Excerpt to read:
###
In the life cycle of a UDTF instance, the calling sequence of each method is as follows:

void validate(UDFParameterValidator validator) throws Exception
void beforeStart(UDFParameters parameters, UDTFConfigurations configurations) throws Exception
void transform(Row row, PointCollector collector) throws Exception or void transform(RowWindow rowWindow, PointCollector collector) throws Exception
void terminate(PointCollector collector) throws Exception
void beforeDestroy()

Note that every time the framework executes a UDTF query, a new UDF instance will be constructed. When the query ends, the corresponding instance will be destroyed. Therefore, the internal data of the instances in different UDTF queries (even in the same SQL statement) are isolated. You can maintain some state data in the UDTF without considering the influence of concurrency and other factors.

The usage of each interface will be described in detail below.

void validate(UDFParameterValidator validator) throws Exception

The validate method is used to validate the parameters entered by the user.

In this method, you can limit the number and types of input time series, check the attributes of user input, or perform any custom verification.

Please refer to the Javadoc for the usage of UDFParameterValidator.

void beforeStart(UDFParameters parameters, UDTFConfigurations configurations) throws Exception

This method is mainly used to customize UDTF. In this method, the user can do the following things:

Use UDFParameters to get the time series paths and parse key-value pair attributes entered by the user.
Set the strategy to access the raw data and set the output data type in UDTFConfigurations.
Create resources, such as establishing external connections, opening files, etc.
###
Exercise description:
Answer these questions using the UDTF life cycle excerpt above.
1. Which method is called immediately after validate?
2. What happens to a UDTF instance when its query ends?
3. In beforeStart, which object is used to set the output data type?

Source excerpt:
###
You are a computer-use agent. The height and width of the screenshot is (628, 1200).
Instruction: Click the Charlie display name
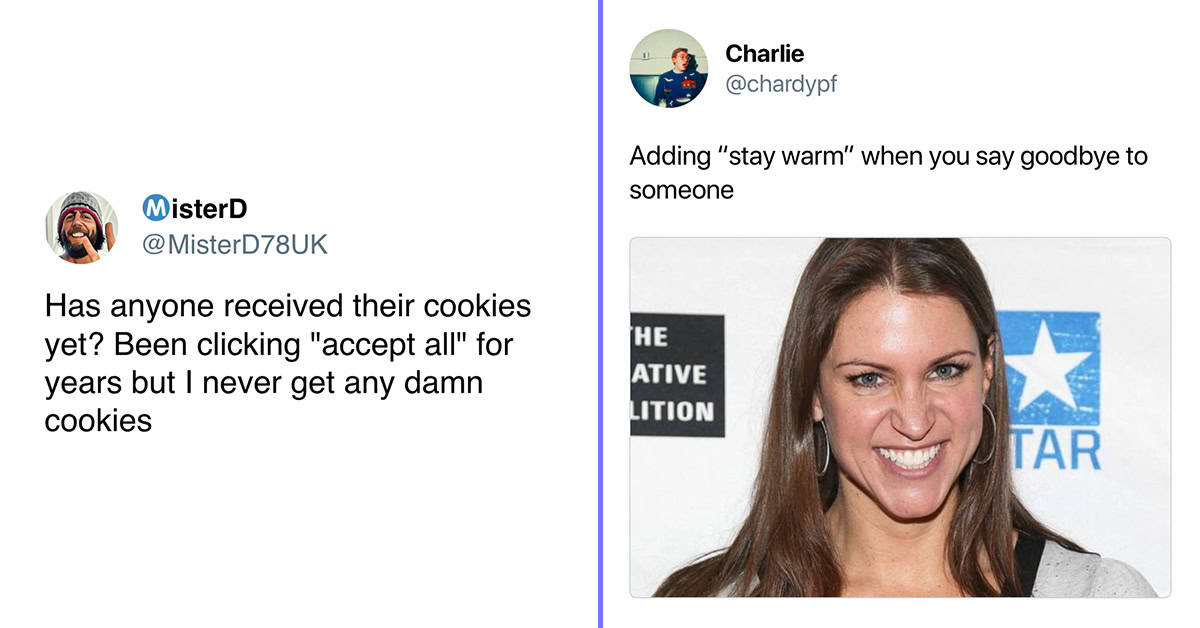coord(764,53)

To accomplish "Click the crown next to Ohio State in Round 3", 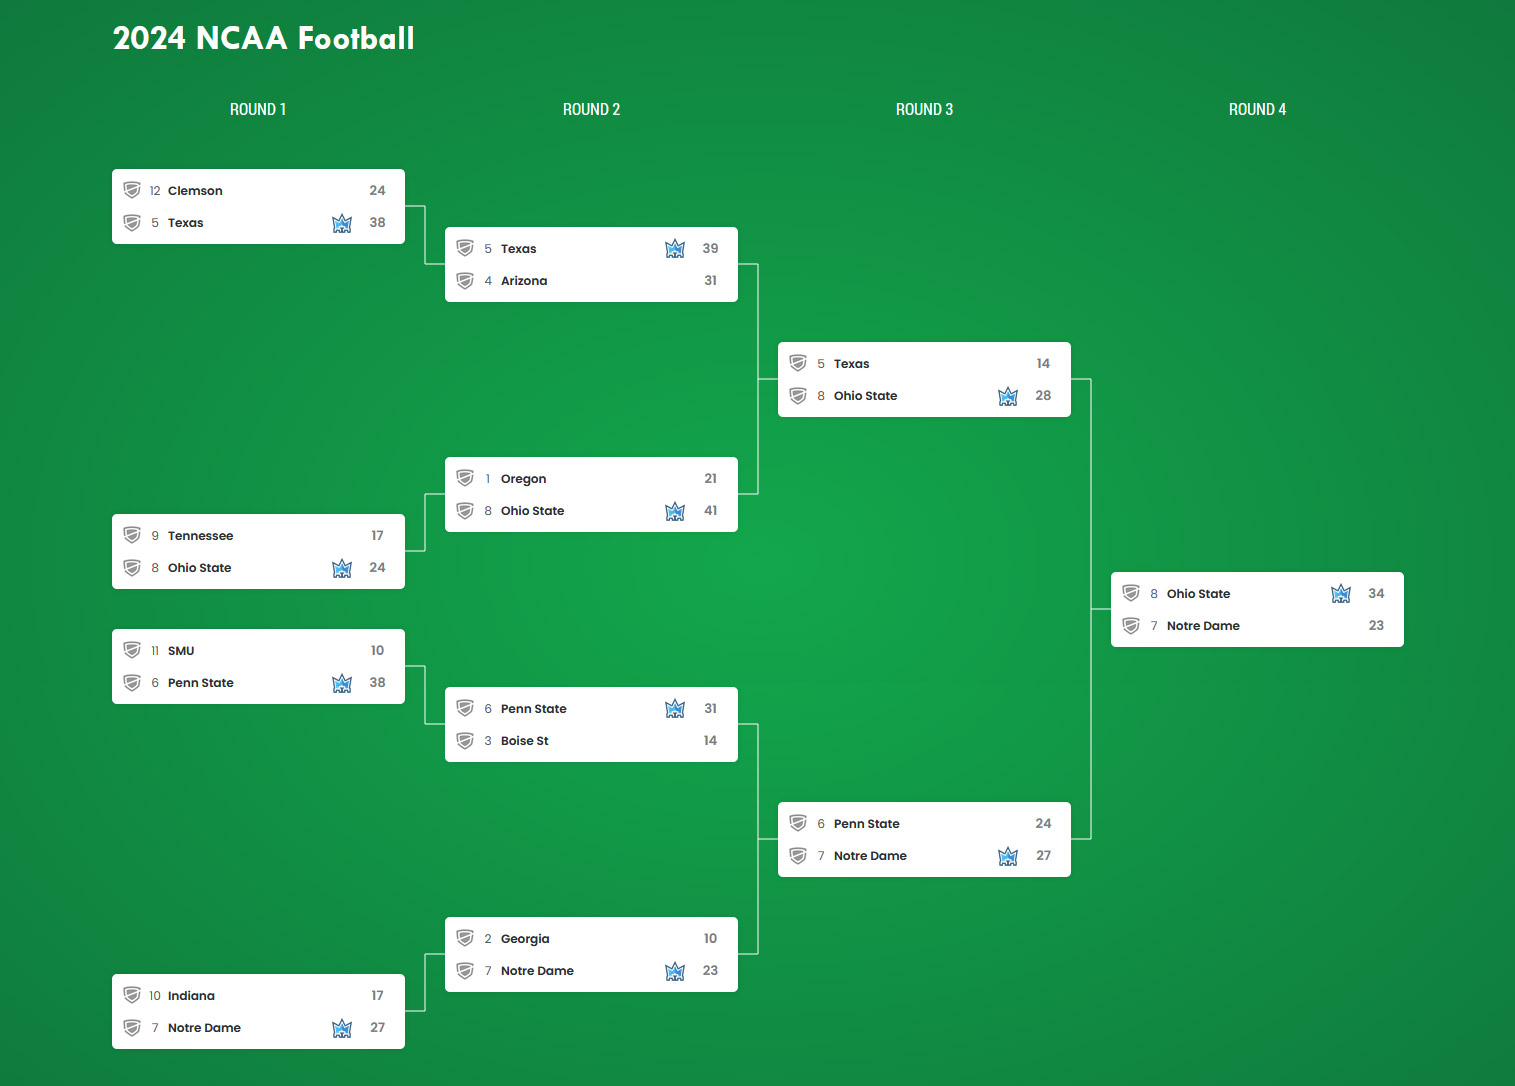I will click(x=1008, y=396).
###
Finished task:
1. beforeStart
2. It is destroyed.
3. UDTFConfigurations